Since 1997, a reduction in snow has led to wider temperature
differences between the land and ocean during summer. As a
consequence, sea surface winds over the Arabian Sea have
strengthened leading to more intense upwelling and more widespread
blooms of phytoplankton along the coasts of Somalia, Yemen and
Oman.
According to Goes, while large blooms of phytoplankton can enhance
fisheries, exceptionally large blooms could be detrimental to the
ecosystem. Increases in phytoplankton amounts can lead to oxygen
depletion in the water column and eventually to a decline in fish
populations.
The Arabian Sea hosts one of the world’s largest pools of
oxygen-poor water at depths between 200 and 1,000 meters (656 to
3,281 feet). Since the Arabian Sea lacks an opening to the north,
the deeper waters are not well ventilated. Also when organic
matter produced by phytoplankton breaks down and decomposes, more
oxygen gets consumed in the process. An increase in phytoplankton
could therefore cause oxygen deficiencies in the Arabian Sea to
spread, leading to fish mortality.
Oxygen-depleted waters also provide the perfect environment for
the growth of a specialized group of bacteria called denitrifying
bacteria.
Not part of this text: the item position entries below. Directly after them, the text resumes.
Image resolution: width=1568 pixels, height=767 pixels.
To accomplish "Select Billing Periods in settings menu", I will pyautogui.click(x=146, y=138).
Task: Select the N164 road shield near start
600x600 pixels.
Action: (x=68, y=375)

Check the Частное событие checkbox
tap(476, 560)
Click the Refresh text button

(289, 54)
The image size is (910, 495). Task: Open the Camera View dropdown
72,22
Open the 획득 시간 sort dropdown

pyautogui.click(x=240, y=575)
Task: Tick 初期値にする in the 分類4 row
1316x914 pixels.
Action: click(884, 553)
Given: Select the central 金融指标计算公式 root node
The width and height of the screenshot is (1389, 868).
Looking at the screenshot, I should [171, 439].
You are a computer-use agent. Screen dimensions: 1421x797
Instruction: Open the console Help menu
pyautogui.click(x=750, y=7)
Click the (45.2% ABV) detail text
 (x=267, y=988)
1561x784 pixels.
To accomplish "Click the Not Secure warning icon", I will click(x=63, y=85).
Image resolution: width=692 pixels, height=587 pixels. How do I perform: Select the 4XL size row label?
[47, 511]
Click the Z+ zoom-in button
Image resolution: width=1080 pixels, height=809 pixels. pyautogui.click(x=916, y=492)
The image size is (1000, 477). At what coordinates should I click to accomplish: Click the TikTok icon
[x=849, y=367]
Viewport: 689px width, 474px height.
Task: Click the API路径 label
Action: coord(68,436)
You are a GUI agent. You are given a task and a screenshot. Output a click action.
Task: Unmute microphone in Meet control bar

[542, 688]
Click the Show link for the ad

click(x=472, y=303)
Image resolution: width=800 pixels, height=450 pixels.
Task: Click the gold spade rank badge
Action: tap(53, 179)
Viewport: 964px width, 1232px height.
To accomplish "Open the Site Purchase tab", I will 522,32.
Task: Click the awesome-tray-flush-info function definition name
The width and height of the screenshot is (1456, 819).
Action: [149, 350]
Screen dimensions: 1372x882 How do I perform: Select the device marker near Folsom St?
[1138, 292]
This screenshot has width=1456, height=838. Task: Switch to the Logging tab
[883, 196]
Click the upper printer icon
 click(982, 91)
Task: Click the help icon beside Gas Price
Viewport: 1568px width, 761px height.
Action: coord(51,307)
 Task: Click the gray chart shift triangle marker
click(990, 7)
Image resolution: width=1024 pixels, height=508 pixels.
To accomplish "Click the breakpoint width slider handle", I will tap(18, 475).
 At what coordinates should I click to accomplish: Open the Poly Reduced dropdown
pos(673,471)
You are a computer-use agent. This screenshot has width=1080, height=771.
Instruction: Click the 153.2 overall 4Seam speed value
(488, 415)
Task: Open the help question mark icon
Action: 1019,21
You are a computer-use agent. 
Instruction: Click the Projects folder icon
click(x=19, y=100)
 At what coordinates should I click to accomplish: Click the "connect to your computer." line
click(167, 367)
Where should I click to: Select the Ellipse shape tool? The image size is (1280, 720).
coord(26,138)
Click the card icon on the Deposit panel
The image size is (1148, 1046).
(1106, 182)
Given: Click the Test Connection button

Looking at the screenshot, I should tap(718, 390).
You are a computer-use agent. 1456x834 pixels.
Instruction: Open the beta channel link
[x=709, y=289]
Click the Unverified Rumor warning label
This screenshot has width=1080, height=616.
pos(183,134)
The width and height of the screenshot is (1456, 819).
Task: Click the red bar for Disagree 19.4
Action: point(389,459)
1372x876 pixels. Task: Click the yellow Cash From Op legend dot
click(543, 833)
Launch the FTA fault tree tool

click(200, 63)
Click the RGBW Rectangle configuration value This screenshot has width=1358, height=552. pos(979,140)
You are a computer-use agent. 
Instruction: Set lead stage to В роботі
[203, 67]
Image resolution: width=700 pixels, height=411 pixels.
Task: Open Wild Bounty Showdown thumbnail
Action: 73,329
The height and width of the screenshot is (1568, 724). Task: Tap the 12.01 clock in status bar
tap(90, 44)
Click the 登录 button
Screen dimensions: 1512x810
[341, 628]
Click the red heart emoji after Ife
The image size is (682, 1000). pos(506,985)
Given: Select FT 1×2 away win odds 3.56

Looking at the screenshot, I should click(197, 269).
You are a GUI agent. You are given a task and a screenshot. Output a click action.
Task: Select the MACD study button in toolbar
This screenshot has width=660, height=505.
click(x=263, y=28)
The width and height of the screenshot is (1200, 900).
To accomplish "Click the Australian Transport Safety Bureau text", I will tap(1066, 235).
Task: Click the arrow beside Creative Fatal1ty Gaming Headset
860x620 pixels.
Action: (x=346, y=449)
These bacteria convert a nitrogen-based nutrient readily
consumable by plants in seawater, called nitrate, into forms of
nitrogen that most plants cannot use.
One form of nitrogen that plants cannot consume is nitrous oxide,
also known as laughing gas. In the atmosphere, nitrous oxide is
310 times more potent as a greenhouse gas than carbon dioxide.
Thus, as very large phytoplankton blooms deplete more oxygen from
the water, the creation of nitrous oxide in the Arabian Sea could
exacerbate climate change, Goes said.